EYLEA4U will independently verify a patient's income with our income validation tool.*
- If the income validation tool is unable to return results, the patient will be required by EYLEA4U to provide proof of income. Proof of income may also be requested at any time for audit/verification.
EYLEA4U Enrollment Form
Use the EYLEA4U Enrollment Form to request the specific
support your patients need, including copay assistance.

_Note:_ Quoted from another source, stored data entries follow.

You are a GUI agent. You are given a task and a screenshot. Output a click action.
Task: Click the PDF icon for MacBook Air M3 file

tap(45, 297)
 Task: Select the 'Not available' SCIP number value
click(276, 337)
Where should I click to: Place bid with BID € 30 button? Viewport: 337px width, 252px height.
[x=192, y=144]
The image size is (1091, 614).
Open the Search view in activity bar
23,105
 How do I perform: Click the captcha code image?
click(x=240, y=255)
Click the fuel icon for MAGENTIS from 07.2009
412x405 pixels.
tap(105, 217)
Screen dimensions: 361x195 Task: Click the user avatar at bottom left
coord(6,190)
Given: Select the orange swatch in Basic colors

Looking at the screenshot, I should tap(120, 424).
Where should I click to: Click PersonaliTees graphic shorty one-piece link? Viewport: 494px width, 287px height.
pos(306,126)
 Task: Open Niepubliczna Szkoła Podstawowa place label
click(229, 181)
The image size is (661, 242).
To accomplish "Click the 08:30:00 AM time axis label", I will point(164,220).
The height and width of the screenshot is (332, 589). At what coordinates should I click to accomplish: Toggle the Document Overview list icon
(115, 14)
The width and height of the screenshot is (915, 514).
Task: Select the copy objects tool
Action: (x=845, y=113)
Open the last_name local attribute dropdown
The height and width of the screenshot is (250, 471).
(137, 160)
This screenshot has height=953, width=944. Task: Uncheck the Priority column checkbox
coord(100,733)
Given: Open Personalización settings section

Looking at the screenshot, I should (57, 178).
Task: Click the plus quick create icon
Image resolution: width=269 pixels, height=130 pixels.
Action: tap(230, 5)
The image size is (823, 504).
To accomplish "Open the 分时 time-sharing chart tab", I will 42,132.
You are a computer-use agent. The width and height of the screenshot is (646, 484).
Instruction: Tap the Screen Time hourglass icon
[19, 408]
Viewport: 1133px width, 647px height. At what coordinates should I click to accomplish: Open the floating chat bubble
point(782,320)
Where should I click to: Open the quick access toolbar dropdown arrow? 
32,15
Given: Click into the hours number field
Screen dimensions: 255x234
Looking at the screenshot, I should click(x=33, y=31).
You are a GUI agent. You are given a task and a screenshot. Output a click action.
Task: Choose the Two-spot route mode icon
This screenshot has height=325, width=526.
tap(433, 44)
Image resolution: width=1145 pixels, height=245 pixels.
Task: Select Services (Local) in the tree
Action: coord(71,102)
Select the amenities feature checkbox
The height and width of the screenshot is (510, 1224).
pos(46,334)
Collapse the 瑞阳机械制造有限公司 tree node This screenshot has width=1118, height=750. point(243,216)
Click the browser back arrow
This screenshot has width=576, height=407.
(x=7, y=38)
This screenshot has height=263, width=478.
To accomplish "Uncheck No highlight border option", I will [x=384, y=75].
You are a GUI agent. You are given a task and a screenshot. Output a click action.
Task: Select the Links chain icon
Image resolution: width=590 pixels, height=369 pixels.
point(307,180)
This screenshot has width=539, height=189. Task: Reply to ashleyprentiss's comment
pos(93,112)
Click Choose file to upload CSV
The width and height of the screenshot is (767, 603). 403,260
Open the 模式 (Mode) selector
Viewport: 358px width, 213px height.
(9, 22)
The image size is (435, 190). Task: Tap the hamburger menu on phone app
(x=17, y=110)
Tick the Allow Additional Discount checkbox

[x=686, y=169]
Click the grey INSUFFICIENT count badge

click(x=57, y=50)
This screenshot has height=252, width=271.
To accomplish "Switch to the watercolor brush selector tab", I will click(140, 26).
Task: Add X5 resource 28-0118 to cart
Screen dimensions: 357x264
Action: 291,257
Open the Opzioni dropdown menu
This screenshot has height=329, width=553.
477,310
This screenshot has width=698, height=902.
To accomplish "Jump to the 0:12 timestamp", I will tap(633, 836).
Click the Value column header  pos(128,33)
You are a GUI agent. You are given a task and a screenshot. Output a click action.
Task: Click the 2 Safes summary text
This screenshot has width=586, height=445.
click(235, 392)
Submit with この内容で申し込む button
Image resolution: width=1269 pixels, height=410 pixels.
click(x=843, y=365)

Patient assistance coverage
If a patient is determined to lack coverage for EYLEA through a payer denial and the denial is unsuccessfully appealed, the provider may qualify for a replacement EYLEA vial free of charge.†
EYLEA4U is with you every step of the PAP process
Once the Enrollment Form requesting the PAP is received, a Reimbursement Specialist will:
Verify the patient's eligibility criteria and physician's decision to treat
Uninsured or lacks coverage for EYLEA
Is a resident of the United States or its territories or possessions
Demonstrates financial need
• Supporting documentation required
Notify you of patient's eligibility and, if approved, will:
Coordinate shipment of EYLEA to your practice
Send you a confirmation letter regarding patient enrollment, along with a Product Request Form (PRF) for future PAP shipments.
• Proactively send the PRF a week before the next scheduled injection to coordinate shipment
For questions about applying for coverage, PAP eligibility criteria, or denied claims, call EYLEA4U at 1-855-EYLEA4U (1-855-395-3248), Option 4, Monday–Friday 9 AM–8 PM Eastern Time.
- †Because EYLEA is a physician-administered product with comprehensive insurance coverage, product may be administered to the patient prior to a determination of insurance coverage or eligibility for the PAP. If a patient is denied coverage, and if the denial is unsuccessfully appealed and the patient qualified for the PAP, EYLEA4U will provide the physician with a replacement vial free of charge. Subject to Regeneron policies.